**Listed records**
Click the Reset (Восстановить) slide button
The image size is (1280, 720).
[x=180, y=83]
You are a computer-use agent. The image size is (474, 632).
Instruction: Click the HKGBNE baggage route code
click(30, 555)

**Problem to work on**
Give the data back in full, matching it character for character.

**Answer space**
Click the Reset (Восстановить) slide button
The image size is (1280, 720).
[x=180, y=83]
You are a computer-use agent. The image size is (474, 632).
Instruction: Click the HKGBNE baggage route code
click(30, 555)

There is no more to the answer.